As with many TV film series (such as Perry Mason), if you like one or two of them then you'll pretty much like them all. This entry in the Columbo series pretty much follows the usual formula – we know the killer and the "perfect" plan but then watch Columbo follow his hunch and gradually starts to pick holes in the story he is told before eventually finding enough to prove his suspicions. Saying this is not a spoiler – it is simply what happens in all the films. Here the film is pretty obvious throughout but does have some nice touches along the way. The main problem is that Roger is about the least subtle murderer that the series has seen – not only eccentric but with loads of motive and ability, Columbo goes after him as usual but the game is not as good it can be mainly because the character is so unusual. However the film has a neat ending that is tense and enjoyable even if it is a bit obvious. The fact that it has dated very badly is a bit of a problem, thanks to loads of seventies touches in the music, the direction and, most hilariously, the costumes. It isn't much of a problem but it is funnily distracting at times. The lack of consistent tension is more of a problem and the lack of clues means that the "investigation" is more of a speculation rather a building case.

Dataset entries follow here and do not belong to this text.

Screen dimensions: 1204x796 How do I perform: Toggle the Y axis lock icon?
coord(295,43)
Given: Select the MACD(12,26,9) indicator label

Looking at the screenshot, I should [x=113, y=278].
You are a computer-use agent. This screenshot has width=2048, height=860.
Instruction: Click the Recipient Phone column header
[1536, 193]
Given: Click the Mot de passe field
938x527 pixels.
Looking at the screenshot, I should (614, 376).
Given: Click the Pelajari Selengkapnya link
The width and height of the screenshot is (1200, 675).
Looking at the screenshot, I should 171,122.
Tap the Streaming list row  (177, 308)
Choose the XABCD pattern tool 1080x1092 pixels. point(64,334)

Falk is his usual self – crumpled, self-deprecating and with a good line in mocking wit. He is as comfortable as an old pair of shoes and is very good value. McDowall is not as good but the problem is more to do with his character than anything else. He is an oddball and he drips suspicion at every turn, he never convinced me that he was the genius that the script would have us believe he was and, what's worse, he never once came across as a match (or anything like a match) for Columbo. The two have vague chemistry but there are no sparks between them and you almost feel pity for McDowall by the end because it was all so easy. The support cast threw up a flashback in the shape of Ida Lupino but it is Falk that steals the film as usual.

Overall this is a standard entry in the series that has the usual formula that will please fans but lacks anything special to really make it stand out. It is enjoyable on these terms but I didn't get much more from it than the average – watch it if you like the films generally but don't expect it to win you over if you have no particular love for the crumpled little policeman.